**Page:**

++++++++++

Graph Definition
Compare changes
Created by: RasmusOrsoe
This PR addresses the ongoing discussion in #462 (closed) and #521 by changing Model
such that it now consists of the modules
Model = [GraphDefinition, GNN, Task]
Where GraphDefinition
is a single, problem/model dependent class that contains all the code responsible for data representations.
TLDR: Model, Dataset and GraphNeTI3Module now depends on GraphDefinition, which allows us to easily represent data as sequences, images, or whatever your heart desires. This change is breaking; older config files and pickled models are not compatible with these changes, but state_dicts are.
Conceptually, GraphDefinition
contains all the code that alters the raw data from Dataset
before it's passed to GNN
. It's a single, swapable module that can be passed to Dataset
and deployment modules. GraphDefinition
consists of multiple submodules, and the data flow is GraphDefinition = [Detector, NodeDefinition, EdgeDefinition]
and can be seen here. The modules are defined as
NodeDefinition : A generic class that defines what a node represents. Problem-specific versions can be implemented by overwriting the abstract method
def _construct_nodes(self, x: torch.tensor) -> Data:
"""Construct nodes from raw node features ´x´.

++++++++++

**Given information:**
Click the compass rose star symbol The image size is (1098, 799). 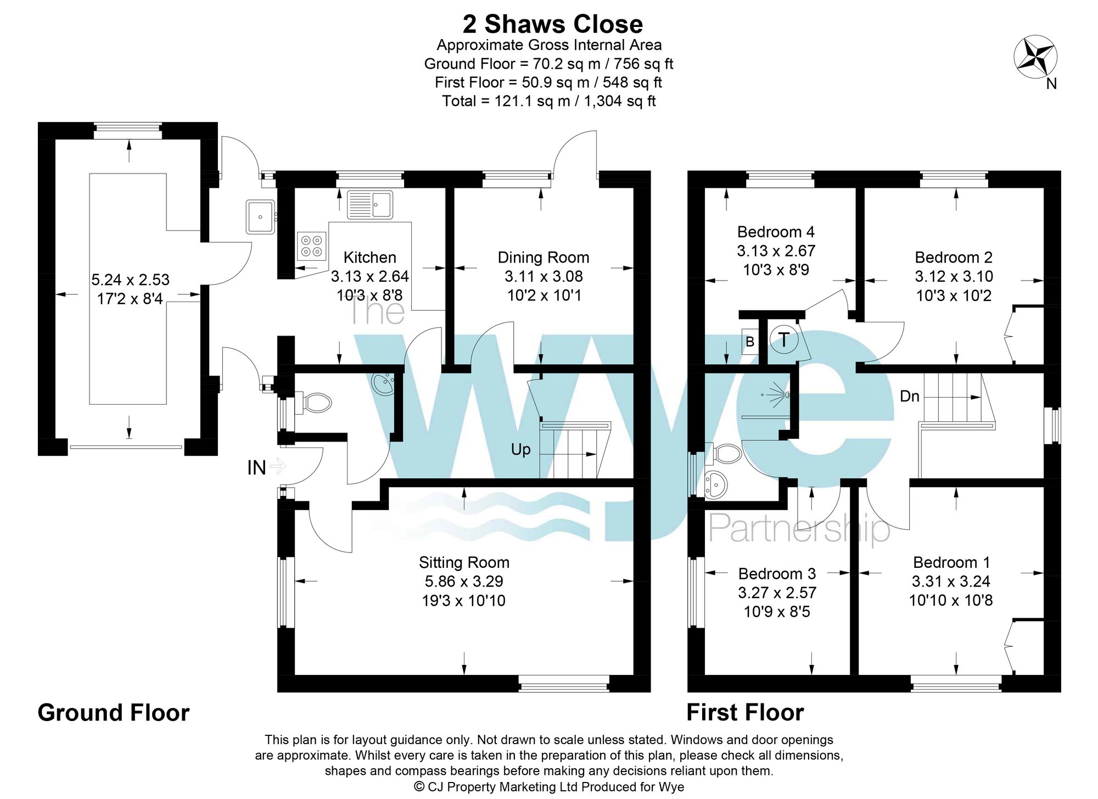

++++++++++

**Tasks:**
(1) Answer these questions about the pull request above, one line each:
(a) Which two issue numbers does it say it addresses?
(b) What three modules does Model consist of after the change?
(c) Of older config files, pickled models, and state_dicts, which remain compatible?
(2) From the pull request above, write out everything from "Graph Definition" down to "for data representations.", character for character.
(3) List every submodule that the pull request above says GraphDefinition consists of.

**Responses:**
(1)
(a) #462 and #521
(b) GraphDefinition, GNN, and Task
(c) state_dicts

(2)
Graph Definition
Compare changes
Created by: RasmusOrsoe
This PR addresses the ongoing discussion in #462 (closed) and #521 by changing Model
such that it now consists of the modules
Model = [GraphDefinition, GNN, Task]
Where GraphDefinition
is a single, problem/model dependent class that contains all the code responsible for data representations.

(3)
Detector
NodeDefinition
EdgeDefinition